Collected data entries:
#####
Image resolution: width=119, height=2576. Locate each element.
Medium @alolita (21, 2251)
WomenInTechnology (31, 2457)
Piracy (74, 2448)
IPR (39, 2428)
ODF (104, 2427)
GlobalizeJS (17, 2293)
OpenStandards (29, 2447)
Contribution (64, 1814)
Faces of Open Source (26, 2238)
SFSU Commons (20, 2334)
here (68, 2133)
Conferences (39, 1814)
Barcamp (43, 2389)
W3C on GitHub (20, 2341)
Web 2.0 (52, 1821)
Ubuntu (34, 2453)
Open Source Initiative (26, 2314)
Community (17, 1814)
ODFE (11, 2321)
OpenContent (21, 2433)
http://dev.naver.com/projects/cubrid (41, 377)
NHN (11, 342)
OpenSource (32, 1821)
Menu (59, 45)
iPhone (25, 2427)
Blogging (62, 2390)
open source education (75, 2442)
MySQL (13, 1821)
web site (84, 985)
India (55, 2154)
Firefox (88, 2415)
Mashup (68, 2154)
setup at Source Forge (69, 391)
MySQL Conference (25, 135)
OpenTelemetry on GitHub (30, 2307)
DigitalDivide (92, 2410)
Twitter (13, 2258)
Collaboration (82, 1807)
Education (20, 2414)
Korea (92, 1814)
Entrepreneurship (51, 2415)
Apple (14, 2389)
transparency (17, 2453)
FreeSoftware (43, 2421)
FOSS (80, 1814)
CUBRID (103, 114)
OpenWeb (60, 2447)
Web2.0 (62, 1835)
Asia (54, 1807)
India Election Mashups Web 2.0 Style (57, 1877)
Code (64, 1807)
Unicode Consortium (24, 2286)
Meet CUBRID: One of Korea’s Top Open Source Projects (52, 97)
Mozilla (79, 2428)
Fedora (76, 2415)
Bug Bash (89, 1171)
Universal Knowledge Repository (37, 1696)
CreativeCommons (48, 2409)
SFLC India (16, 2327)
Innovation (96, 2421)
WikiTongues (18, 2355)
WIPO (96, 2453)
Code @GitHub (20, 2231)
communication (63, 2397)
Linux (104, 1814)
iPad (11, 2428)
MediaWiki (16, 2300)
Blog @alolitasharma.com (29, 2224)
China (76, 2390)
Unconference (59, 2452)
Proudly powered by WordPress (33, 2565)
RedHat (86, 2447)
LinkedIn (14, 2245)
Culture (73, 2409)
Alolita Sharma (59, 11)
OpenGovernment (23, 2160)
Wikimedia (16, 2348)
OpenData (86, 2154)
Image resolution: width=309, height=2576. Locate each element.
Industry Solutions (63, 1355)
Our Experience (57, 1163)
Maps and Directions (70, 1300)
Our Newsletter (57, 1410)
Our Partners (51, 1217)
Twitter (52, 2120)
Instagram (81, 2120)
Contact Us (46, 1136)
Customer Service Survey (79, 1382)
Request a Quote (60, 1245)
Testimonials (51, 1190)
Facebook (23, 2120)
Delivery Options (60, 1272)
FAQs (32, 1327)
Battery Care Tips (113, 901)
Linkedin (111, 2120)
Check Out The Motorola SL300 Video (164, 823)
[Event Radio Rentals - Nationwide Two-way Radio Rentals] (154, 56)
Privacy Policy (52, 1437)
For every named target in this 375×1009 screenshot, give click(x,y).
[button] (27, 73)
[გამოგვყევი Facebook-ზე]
#####
*Problem*
Print out the records exactly as they were entered.

*Task solution*
Image resolution: width=119, height=2576. Locate each element.
Medium @alolita (21, 2251)
WomenInTechnology (31, 2457)
Piracy (74, 2448)
IPR (39, 2428)
ODF (104, 2427)
GlobalizeJS (17, 2293)
OpenStandards (29, 2447)
Contribution (64, 1814)
Faces of Open Source (26, 2238)
SFSU Commons (20, 2334)
here (68, 2133)
Conferences (39, 1814)
Barcamp (43, 2389)
W3C on GitHub (20, 2341)
Web 2.0 (52, 1821)
Ubuntu (34, 2453)
Open Source Initiative (26, 2314)
Community (17, 1814)
ODFE (11, 2321)
OpenContent (21, 2433)
http://dev.naver.com/projects/cubrid (41, 377)
NHN (11, 342)
OpenSource (32, 1821)
Menu (59, 45)
iPhone (25, 2427)
Blogging (62, 2390)
open source education (75, 2442)
MySQL (13, 1821)
web site (84, 985)
India (55, 2154)
Firefox (88, 2415)
Mashup (68, 2154)
setup at Source Forge (69, 391)
MySQL Conference (25, 135)
OpenTelemetry on GitHub (30, 2307)
DigitalDivide (92, 2410)
Twitter (13, 2258)
Collaboration (82, 1807)
Education (20, 2414)
Korea (92, 1814)
Entrepreneurship (51, 2415)
Apple (14, 2389)
transparency (17, 2453)
FreeSoftware (43, 2421)
FOSS (80, 1814)
CUBRID (103, 114)
OpenWeb (60, 2447)
Web2.0 (62, 1835)
Asia (54, 1807)
India Election Mashups Web 2.0 Style (57, 1877)
Code (64, 1807)
Unicode Consortium (24, 2286)
Meet CUBRID: One of Korea’s Top Open Source Projects (52, 97)
Mozilla (79, 2428)
Fedora (76, 2415)
Bug Bash (89, 1171)
Universal Knowledge Repository (37, 1696)
CreativeCommons (48, 2409)
SFLC India (16, 2327)
Innovation (96, 2421)
WikiTongues (18, 2355)
WIPO (96, 2453)
Code @GitHub (20, 2231)
communication (63, 2397)
Linux (104, 1814)
iPad (11, 2428)
MediaWiki (16, 2300)
Blog @alolitasharma.com (29, 2224)
China (76, 2390)
Unconference (59, 2452)
Proudly powered by WordPress (33, 2565)
RedHat (86, 2447)
LinkedIn (14, 2245)
Culture (73, 2409)
Alolita Sharma (59, 11)
OpenGovernment (23, 2160)
Wikimedia (16, 2348)
OpenData (86, 2154)
Image resolution: width=309, height=2576. Locate each element.
Industry Solutions (63, 1355)
Our Experience (57, 1163)
Maps and Directions (70, 1300)
Our Newsletter (57, 1410)
Our Partners (51, 1217)
Twitter (52, 2120)
Instagram (81, 2120)
Contact Us (46, 1136)
Customer Service Survey (79, 1382)
Request a Quote (60, 1245)
Testimonials (51, 1190)
Facebook (23, 2120)
Delivery Options (60, 1272)
FAQs (32, 1327)
Battery Care Tips (113, 901)
Linkedin (111, 2120)
Check Out The Motorola SL300 Video (164, 823)
[Event Radio Rentals - Nationwide Two-way Radio Rentals] (154, 56)
Privacy Policy (52, 1437)
For every named target in this 375×1009 screenshot, give click(x,y).
[button] (27, 73)
[გამოგვყევი Facebook-ზე]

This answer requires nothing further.